Title

Insulin and IGF1 enhance IL-17-induced chemokine expression through a GSK3B-dependent mechanism: a new target for melatonin's anti-inflammatory action.

Authors

Dongxia Ge, Department of Structural and Cellular Biology, Tulane University Health Sciences Center
Robert T Dauchy, Department of Structural and Cellular Biology, Tulane University Health Sciences Center
Sen Liu, Department of Structural and Cellular Biology, Tulane University Health Sciences Center
Qiuyang Zhang, Department of Structural and Cellular Biology, Tulane University Health Sciences Center
Lulu Mao, Department of Structural and Cellular Biology, Tulane University Health Sciences Center
Erin M Dauchy, Department of Structural and Cellular Biology, Tulane University Health Sciences Center
David E Blask, Department of Structural and Cellular Biology, Tulane University Health Sciences Center; Tulane Cancer Center and Louisiana Cancer Research Consortium, Tulane University Health Sciences Center
Steven M Hill, Department of Structural and Cellular Biology, Tulane University Health Sciences Center; Tulane Cancer Center and Louisiana Cancer Research Consortium, Tulane University Health Sciences Center
Brian G Rowan, Department of Structural and Cellular Biology, Tulane University Health Sciences Center; Tulane Cancer Center and Louisiana Cancer Research Consortium, Tulane University Health Sciences Center; Tulane Center for Stem Cell Research and Regenerative Medicine, Tulane University Health Sciences Center
George Brainard, Department of Neurology, Thomas Jefferson UniversityFollow
John P Hanifin, Department of Neurology, Thomas Jefferson University, Jefferson Medical CollegeFollow
Kate Cecil MS, Jefferson School of Population HealthFollow
Zhenggang Xiong, Department of Pathology and Laboratory Medicine, Tulane University Health Sciences Center
Leann Myers, Department of Biostatistics and Bioinformatics, School of Public Health and Tropical Medicine, Tulane University Health Sciences Center
Zongbing You, Department of Structural and Cellular Biology, Tulane University Health Sciences Center; Tulane Cancer Center and Louisiana Cancer Research Consortium, Tulane University Health Sciences Center; Tulane Center for Stem Cell Research and Regenerative Medicine, Tulane University Health Sciences Center; Department of Orthopaedic Surgery, School of Medicine, Tulane University Health Sciences Center; Tulane Center for Aging, Tulane University Health Sciences Center

Document Type

Article

Publication Date

11-1-2013

Comments

This article has been peer reviewed.
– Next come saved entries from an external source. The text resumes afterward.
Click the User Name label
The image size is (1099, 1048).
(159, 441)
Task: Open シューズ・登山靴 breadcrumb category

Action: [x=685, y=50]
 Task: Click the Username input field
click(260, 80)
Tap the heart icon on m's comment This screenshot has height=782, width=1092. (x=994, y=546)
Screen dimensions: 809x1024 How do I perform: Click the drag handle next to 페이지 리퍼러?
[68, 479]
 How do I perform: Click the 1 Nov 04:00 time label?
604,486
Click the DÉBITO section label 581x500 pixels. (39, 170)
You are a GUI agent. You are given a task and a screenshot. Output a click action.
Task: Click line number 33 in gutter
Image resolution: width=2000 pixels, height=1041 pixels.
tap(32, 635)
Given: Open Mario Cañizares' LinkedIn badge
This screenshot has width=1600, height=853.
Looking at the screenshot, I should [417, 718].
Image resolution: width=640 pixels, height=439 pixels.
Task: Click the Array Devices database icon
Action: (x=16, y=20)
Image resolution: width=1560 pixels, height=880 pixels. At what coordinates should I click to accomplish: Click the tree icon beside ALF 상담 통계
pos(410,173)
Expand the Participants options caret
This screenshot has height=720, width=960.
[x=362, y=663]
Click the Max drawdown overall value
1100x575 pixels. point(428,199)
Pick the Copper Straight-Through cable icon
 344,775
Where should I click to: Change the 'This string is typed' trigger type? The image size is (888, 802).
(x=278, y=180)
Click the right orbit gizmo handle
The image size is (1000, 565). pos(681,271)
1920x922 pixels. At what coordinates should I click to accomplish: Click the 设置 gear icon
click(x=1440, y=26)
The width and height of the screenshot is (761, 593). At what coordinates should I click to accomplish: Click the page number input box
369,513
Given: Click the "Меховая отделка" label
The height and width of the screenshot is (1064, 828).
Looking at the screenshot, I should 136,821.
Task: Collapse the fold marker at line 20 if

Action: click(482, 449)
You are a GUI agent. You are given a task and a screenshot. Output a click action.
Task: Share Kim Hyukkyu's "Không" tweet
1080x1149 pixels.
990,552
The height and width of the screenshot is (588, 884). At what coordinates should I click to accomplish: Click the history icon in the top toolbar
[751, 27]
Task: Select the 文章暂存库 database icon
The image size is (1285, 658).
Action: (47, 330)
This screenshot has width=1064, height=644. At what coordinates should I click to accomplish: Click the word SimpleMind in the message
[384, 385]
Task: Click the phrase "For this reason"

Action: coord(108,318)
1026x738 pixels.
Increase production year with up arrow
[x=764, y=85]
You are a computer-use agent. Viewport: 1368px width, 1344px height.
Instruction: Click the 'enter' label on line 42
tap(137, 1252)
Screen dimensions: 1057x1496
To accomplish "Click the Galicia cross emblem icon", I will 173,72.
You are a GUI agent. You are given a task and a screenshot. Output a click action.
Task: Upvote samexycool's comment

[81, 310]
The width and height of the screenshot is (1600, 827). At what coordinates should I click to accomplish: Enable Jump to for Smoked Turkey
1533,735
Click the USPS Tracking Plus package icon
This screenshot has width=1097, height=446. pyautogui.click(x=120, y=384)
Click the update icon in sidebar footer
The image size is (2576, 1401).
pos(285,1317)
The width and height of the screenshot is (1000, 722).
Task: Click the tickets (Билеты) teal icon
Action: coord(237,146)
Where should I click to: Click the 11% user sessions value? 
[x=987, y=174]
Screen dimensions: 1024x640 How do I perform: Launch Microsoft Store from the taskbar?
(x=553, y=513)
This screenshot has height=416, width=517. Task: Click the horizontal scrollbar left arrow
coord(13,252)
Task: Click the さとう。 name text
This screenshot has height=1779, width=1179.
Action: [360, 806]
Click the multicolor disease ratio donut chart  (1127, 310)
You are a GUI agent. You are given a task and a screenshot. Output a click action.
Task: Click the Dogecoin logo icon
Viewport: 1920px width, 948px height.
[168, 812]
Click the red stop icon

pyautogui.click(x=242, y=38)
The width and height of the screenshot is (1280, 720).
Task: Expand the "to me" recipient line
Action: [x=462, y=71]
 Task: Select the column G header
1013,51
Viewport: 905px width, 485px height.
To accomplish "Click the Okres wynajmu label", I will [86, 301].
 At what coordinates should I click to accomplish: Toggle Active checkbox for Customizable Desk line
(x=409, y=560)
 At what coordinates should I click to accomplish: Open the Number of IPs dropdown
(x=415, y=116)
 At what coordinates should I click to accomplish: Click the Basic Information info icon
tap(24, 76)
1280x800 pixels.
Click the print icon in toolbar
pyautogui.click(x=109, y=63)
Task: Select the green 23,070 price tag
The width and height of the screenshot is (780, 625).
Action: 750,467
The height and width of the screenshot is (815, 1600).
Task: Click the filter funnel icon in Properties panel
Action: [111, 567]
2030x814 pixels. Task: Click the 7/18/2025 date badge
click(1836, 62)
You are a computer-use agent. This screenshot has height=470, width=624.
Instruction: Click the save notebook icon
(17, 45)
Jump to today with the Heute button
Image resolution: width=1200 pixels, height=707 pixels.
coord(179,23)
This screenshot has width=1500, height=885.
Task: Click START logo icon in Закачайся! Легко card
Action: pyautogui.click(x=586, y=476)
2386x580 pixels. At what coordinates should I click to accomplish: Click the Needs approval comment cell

It was published in: Journal of Pineal Research.

Volume 55, Issue 4, November 2013, Pages 377-387.

The published version is available at DOI: 10.1111/jpi.12084

Copyright © 2013 John Wiley & Sons A/S. Published by John Wiley & Sons Ltd.

Abstract

Obesity is a chronic inflammation with increased serum levels of insulin, insulin-like growth factor 1 (IGF1), and interleukin-17 (IL-17). The objective of this study was to test a hypothesis that insulin and IGF1 enhance IL-17-induced expression of inflammatory chemokines/cytokines through a glycogen synthase kinase 3β (GSK3B)-dependent mechanism, which can be inhibited by melatonin. We found that insulin/IGF1 and lithium chloride enhanced IL-17-induced expression of C-X-C motif ligand 1 (Cxcl1) and C-C motif ligand 20 (Ccl20) in the Gsk3b(+/+) , but not in Gsk3b(-/-) mouse embryonic fibroblast (MEF) cells. IL-17 induced higher levels of Cxcl1 and Ccl20 in the Gsk3b(-/-) MEF cells, compared with the Gsk3b(+/+) MEF cells. Insulin and IGF1 activated Akt to phosphorylate GSK3B at serine 9, thus inhibiting GSK3B activity. Melatonin inhibited Akt activation, thus decreasing P-GSK3B at serine 9 (i.e., increasing GSK3B activity) and subsequently inhibiting expression of Cxcl1 and Ccl20 that was induced either by IL-17 alone or by a combination of insulin and IL-17. Melatonin's inhibitory effects were only observed in the Gsk3b(+/+) , but in not Gsk3b(-/-) MEF cells. Melatonin also inhibited expression of Cxcl1, Ccl20, and Il-6 that was induced by a combination of insulin and IL-17 in the mouse prostatic tissues. Further, nighttime human blood, which contained high physiologic levels of melatonin, decreased expression of Cxcl1, Ccl20, and Il-6 in the PC3 human prostate cancer xenograft tumors. Our data support our hypothesis and suggest that melatonin may be used to dampen IL-17-mediated inflammation that is enhanced by the increased levels of insulin and IGF1 in obesity.